1. The problem statement, all variables and given/known data

A particle moves along a path described by y = 4 - x^2. At what point along the curve are x and y changing at the same rate

2. Relevant equations

Simple equations regarding derivatives.

3. The attempt at a solution

It's been a while before I've done any related rates problems, could someone please let me know if this is correct:

Since, x and y must be changing at the same rate (presumably with respect to time) x' = y' and y' = -2xx'. Therefore, -2x = 1 and x = -1/2. Placing my x value into the original equation yields 15/4. Hence, the point is (-1/2, 15/4).

Thanks.

2. Jan 20, 2009

### mrdoe

SEEMS correct...

3. Jan 20, 2009

### Dick

Of course, it's right.
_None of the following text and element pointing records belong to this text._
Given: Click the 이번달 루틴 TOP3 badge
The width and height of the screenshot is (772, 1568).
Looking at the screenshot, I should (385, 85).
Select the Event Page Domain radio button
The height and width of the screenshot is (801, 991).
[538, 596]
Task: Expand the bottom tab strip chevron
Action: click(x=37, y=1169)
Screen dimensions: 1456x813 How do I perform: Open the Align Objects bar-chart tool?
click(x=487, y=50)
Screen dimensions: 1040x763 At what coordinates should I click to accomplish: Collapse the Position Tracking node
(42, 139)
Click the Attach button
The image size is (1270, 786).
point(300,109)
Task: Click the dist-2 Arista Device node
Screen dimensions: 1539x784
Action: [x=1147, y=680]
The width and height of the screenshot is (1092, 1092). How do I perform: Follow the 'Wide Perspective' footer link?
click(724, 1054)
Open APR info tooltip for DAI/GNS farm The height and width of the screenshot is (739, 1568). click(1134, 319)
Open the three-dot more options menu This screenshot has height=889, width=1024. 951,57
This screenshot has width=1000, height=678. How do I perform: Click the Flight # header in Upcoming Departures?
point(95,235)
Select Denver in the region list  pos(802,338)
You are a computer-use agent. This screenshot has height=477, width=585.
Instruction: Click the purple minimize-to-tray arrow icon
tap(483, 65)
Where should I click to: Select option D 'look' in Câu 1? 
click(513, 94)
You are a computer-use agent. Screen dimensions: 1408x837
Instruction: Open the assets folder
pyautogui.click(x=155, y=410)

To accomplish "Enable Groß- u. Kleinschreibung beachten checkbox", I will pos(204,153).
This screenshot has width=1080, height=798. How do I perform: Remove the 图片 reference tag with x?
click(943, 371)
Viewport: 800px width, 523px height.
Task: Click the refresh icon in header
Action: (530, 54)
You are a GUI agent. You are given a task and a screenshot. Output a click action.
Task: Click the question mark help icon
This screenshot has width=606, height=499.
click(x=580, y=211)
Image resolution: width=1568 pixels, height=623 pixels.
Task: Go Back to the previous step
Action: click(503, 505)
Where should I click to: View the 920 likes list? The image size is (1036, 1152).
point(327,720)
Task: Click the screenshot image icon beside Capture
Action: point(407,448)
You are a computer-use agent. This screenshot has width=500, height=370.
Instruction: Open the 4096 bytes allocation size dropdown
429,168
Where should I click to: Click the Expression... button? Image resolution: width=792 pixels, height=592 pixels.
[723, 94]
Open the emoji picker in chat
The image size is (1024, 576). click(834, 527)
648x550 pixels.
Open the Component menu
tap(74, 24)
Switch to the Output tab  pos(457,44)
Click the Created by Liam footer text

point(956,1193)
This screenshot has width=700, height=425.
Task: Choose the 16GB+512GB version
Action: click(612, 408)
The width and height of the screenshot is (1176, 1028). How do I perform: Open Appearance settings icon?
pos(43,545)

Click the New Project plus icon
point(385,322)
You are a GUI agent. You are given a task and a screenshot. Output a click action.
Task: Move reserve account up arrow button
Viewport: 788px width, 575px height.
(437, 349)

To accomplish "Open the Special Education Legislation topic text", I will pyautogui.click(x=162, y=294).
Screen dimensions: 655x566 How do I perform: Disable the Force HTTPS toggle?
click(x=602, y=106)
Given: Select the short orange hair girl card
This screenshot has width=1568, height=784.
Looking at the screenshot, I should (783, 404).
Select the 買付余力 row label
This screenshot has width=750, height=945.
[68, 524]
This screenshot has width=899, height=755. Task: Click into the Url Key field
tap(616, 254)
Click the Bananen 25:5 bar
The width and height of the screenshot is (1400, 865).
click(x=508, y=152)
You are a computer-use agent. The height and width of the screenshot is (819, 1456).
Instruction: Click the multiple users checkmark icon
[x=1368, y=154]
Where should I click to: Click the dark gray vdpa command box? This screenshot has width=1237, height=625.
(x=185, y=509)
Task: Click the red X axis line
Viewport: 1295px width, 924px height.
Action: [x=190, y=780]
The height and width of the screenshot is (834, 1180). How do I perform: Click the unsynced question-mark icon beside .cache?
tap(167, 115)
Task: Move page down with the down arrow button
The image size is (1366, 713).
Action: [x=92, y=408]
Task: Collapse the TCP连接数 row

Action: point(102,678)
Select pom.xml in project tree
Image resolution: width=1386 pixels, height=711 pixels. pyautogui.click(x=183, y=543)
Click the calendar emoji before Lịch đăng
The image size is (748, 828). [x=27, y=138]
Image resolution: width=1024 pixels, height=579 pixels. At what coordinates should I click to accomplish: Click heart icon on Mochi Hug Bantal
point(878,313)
What could go wrong?

4. Jan 20, 2009

### jgens

Plenty, I could have made an incorrect assumption ultimately leading to false conclusions.

5. Jan 20, 2009

### quasar987

Good answer but you do not need to assume that x and y are varying wrt an external parameter. The derivative y'(x) = dy/dx of y wrt x expresses the instantaneous rate of change of y wrt a change in x.

The points where y and x are changing at the same rate are those where y'(x)=1.